先月、Rubyが生まれて20周年だったとのこと。
ソース → 20 Years of Ruby

ご多聞にもれず、オレのRubyとの出会いは、
Ruby on Railsだ。

15分でブログアプリケーションを作る、という動画に興奮したもんだ。

「これからはRubyだ!」なんつって、
通勤の満員電車の中で、立ちながら分厚いRailsの本を読みふけった。
それと並行してRubyの仕事を探し始め、
運良くRubyの仕事(もちろんRails関連だ)にありつけた。

今では当たり前になった、
Webアプリケーションフレームワークは、
Railsによって生まれたと言っていいだろう。

当時は世間にWebアプリケーションフレームワークは懐疑的に見られていた。
特に速度面での指摘が多かった。
今となっては笑い話のネタにしかならないが、
オレは絶対にWebアプリケーションフレームワークがスタンダードになると思った。

RubyがメジャーになったのはRailsのおかげ

人によっては反論する人もいるだろう。
だがRailsによって、Rubyが一気にスターダムに駆け登ったのは紛れもない事実だ。
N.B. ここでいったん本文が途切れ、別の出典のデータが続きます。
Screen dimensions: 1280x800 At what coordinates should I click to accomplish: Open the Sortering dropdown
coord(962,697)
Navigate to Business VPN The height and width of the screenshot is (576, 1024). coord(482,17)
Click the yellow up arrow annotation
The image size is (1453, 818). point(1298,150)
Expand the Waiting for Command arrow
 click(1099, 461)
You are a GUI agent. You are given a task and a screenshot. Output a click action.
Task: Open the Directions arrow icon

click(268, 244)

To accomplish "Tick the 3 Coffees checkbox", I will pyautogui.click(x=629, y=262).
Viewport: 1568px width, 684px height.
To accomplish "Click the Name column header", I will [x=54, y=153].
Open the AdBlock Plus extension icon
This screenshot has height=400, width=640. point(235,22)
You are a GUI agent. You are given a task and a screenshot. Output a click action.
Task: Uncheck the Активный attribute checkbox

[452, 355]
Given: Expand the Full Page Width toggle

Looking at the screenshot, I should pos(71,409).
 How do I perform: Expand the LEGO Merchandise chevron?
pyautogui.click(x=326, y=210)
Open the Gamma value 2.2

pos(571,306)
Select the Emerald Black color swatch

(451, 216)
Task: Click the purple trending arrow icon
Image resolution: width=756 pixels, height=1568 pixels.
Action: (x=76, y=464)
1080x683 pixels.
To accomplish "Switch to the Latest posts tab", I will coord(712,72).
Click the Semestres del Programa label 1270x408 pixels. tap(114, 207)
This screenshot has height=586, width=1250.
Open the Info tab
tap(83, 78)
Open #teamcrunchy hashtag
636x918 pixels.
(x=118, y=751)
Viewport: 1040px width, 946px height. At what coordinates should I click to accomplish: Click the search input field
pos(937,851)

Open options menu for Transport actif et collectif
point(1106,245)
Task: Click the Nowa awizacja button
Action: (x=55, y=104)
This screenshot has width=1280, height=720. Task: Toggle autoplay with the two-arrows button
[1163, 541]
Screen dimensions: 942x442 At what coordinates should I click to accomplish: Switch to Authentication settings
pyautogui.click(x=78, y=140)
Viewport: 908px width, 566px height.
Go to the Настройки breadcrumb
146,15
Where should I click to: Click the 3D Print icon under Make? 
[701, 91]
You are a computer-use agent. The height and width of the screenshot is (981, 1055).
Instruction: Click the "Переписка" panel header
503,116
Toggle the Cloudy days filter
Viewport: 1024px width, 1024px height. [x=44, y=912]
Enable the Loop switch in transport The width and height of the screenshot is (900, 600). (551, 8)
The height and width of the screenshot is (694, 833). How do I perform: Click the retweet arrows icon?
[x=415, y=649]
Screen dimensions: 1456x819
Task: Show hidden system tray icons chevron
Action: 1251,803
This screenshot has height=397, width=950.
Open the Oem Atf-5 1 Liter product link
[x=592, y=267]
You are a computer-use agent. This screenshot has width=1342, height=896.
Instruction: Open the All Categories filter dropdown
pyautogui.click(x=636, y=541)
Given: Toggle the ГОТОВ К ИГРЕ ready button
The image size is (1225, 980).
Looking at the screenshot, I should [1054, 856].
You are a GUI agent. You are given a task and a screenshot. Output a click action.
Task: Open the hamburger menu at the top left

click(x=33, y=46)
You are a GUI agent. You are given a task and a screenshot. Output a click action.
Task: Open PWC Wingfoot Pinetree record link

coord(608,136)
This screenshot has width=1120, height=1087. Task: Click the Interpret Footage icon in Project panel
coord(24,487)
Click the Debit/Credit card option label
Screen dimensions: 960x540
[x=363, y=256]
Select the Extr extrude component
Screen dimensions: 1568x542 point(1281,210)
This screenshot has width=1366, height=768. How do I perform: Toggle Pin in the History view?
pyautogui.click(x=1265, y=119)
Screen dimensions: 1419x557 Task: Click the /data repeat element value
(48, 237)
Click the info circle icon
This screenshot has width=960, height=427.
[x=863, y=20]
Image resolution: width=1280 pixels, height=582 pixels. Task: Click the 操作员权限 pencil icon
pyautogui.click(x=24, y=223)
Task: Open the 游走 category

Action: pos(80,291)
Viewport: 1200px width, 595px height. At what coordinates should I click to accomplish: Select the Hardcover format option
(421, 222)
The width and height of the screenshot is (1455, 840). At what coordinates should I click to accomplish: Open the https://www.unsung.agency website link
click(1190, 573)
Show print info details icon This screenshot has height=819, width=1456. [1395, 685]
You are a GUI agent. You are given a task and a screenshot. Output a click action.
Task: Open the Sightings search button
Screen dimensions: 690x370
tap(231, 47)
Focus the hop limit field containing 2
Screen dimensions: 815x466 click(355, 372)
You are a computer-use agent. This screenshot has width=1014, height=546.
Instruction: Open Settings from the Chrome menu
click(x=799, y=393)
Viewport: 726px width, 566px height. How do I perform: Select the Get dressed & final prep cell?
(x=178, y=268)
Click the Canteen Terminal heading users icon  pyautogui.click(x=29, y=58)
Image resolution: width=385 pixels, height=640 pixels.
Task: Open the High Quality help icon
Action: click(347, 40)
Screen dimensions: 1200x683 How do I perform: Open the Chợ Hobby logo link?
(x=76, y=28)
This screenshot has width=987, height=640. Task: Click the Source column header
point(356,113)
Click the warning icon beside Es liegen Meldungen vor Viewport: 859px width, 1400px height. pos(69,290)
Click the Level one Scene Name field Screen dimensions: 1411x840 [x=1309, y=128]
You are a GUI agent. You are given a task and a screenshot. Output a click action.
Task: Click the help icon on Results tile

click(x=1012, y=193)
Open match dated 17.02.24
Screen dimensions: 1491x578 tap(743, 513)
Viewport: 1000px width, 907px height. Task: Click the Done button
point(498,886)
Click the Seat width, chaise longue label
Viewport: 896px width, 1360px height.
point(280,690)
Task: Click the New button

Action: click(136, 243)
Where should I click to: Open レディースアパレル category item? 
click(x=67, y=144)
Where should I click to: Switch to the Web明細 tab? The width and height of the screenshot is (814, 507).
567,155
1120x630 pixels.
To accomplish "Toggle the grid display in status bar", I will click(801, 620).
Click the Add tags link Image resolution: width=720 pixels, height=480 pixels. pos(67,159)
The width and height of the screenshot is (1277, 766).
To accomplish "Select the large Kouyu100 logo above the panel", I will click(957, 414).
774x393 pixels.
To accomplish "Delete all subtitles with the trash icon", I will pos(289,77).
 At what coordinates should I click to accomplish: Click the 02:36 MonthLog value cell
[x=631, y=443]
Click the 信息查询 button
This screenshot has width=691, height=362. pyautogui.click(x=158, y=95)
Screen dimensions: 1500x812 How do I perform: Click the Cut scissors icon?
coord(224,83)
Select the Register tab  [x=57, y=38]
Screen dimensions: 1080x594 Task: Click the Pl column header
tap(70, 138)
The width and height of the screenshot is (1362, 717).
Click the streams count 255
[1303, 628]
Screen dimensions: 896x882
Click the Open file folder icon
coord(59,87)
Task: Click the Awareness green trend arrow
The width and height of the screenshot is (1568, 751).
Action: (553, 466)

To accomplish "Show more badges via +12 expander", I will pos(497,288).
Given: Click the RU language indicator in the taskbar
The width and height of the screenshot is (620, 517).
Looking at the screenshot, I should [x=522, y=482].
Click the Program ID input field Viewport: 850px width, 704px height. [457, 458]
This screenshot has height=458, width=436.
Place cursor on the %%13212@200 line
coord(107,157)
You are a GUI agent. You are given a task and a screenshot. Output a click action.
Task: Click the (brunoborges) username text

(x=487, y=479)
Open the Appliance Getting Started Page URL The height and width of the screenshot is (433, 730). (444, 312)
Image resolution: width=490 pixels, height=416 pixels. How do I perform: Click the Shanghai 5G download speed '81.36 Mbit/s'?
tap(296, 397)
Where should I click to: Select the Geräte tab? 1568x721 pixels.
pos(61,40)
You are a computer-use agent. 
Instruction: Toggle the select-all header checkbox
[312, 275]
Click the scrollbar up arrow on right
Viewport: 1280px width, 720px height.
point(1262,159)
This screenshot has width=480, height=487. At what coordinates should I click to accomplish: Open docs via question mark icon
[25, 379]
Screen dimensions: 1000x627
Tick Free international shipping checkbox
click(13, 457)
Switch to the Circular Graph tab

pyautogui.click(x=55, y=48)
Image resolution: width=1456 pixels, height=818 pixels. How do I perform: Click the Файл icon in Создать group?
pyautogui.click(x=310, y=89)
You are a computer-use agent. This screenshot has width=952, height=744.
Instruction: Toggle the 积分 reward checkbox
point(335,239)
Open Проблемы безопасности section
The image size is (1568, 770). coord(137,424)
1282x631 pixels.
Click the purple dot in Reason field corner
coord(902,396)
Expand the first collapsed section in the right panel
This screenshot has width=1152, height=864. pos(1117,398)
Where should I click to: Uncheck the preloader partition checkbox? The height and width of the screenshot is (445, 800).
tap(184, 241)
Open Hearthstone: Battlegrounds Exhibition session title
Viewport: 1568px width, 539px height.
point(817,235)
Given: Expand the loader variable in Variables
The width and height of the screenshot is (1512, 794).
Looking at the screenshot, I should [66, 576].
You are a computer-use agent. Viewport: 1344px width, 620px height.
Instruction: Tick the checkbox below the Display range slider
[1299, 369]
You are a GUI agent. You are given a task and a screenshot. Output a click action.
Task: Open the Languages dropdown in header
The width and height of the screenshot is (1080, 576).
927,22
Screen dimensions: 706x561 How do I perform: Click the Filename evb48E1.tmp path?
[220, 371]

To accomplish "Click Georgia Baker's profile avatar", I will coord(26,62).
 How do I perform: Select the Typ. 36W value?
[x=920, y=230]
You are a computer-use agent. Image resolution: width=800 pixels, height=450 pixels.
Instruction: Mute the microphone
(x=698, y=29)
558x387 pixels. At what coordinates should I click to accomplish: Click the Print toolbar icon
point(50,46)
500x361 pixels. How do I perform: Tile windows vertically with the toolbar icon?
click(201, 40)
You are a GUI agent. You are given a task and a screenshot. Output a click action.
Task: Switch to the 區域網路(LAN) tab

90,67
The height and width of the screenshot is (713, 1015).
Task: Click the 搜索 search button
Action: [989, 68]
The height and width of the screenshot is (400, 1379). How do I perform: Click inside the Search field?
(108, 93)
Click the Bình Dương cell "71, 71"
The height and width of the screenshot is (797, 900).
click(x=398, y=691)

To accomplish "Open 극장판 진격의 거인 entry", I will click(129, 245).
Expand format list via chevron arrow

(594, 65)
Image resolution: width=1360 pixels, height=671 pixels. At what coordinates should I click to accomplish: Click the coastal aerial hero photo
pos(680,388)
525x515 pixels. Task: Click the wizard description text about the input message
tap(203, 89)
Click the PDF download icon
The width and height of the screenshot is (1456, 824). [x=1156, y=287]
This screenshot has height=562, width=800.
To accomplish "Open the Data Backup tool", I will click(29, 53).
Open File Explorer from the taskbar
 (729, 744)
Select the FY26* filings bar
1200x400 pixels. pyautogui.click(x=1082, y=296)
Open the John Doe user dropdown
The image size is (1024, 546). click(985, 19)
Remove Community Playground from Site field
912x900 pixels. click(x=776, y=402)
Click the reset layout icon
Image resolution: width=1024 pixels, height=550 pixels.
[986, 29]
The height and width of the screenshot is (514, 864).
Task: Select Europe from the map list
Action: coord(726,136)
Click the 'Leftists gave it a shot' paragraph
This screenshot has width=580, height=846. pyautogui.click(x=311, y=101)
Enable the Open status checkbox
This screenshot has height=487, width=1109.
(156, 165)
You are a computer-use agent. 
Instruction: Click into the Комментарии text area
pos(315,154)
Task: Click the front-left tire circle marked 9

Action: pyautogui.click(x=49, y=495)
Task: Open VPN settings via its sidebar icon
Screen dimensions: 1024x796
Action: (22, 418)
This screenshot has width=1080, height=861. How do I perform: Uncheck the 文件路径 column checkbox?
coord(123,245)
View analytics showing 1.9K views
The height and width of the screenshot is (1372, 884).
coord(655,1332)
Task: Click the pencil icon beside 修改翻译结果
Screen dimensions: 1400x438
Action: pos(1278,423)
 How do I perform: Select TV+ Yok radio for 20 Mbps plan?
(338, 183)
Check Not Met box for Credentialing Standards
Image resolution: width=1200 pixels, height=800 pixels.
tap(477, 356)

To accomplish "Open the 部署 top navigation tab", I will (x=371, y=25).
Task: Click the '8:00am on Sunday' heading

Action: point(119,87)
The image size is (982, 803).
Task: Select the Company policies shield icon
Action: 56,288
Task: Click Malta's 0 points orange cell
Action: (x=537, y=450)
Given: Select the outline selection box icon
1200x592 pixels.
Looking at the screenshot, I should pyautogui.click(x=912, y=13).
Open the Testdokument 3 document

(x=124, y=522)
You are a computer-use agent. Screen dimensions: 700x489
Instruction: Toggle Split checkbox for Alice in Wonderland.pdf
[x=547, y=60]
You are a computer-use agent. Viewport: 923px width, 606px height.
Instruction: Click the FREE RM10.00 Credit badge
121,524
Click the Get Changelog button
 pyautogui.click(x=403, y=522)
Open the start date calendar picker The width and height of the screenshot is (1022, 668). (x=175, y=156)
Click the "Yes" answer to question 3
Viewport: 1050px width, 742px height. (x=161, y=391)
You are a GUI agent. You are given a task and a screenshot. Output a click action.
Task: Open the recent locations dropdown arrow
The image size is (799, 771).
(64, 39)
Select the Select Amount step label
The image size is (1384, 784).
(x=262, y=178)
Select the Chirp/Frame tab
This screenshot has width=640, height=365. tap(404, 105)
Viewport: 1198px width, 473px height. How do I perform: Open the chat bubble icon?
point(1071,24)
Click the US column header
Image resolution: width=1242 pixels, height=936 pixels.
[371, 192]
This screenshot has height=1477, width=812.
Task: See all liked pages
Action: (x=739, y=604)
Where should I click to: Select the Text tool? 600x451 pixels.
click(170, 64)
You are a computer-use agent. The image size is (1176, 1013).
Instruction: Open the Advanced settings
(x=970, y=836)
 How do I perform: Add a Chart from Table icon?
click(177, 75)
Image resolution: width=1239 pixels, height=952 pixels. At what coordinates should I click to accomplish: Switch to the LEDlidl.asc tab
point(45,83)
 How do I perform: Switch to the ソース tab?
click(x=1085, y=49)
Railsがなければ、Rubyがあれほど急速に普及することはなかっただろう。
上のリンク先にも、やはりRailsの登場が出てくる。

一方で、Rubyという素晴らしい言語があったからこそ、
Railsが生まれたのも事実だ。

オレも、スクリプト言語の中でRubyが一番好きだ。
まあ、Pythonはちょこっと調べたことがあるだけだし、
他に使ったスクリプト言語といえば、PerlとPHPぐらいではある。

ともあれ、
Rubyという言語は美しい。
作ったのが日本人だけに、日本製らしい機能美がある。

PHPがごった煮だとすれば、
Rubyはすき焼きといったところか。
よくわからん例えでMatzに申し訳ない。

Matzとはどういう人物か

Rubyの産みの親は、
Matzこと、まつもとゆきひろ氏である。

実は、Matzと飲みの席で一緒になったことがある。
たしかメンバーは6〜7人ぐらいだったか。

Matzがフェローとして入っていたRubyの現場(ここまで言ったらわかってしまうなw)で、
正社員でもない単なるフリーランスのオレを社員が誘ってくれて、
飲みの席に参加させてもらった。

一言でいうと、
Matzはいい人だ。

まったく偉そうなところがなく、
純粋に技術が好きなエンジニアだ。

当時、Railsの台頭により、ある意味Rubyよりも目立っている状況だったが、
「それはそれでいいんじゃないですか」みたいな感じで
Matzは状況を冷静に見ていた。

もともと有名になりたくてRubyを作ったわけではないからだろう。
オレには、MatzがRubyという言語にほぼフルタイムで関われる状況に幸せを感じているように見えた。

今後のRuby

最近のRailsは、当初のシンプルさが失われて
ムキムキのキン肉マンになってしまったように感じるのはオレだけか。

とはいえ、
Rubyの良さの1つである柔軟性から、
RubyはDSLとしての活用が目立つ。

ChefやVagrantなど、
システム開発業界をリードするツールの多くで、
Rubyが採用されている。

これからも、コードに美と手軽さを求める技術者によって
Rubyという素晴らしい言語は使われ続けるだろう。

20周年おめでとう。Ruby。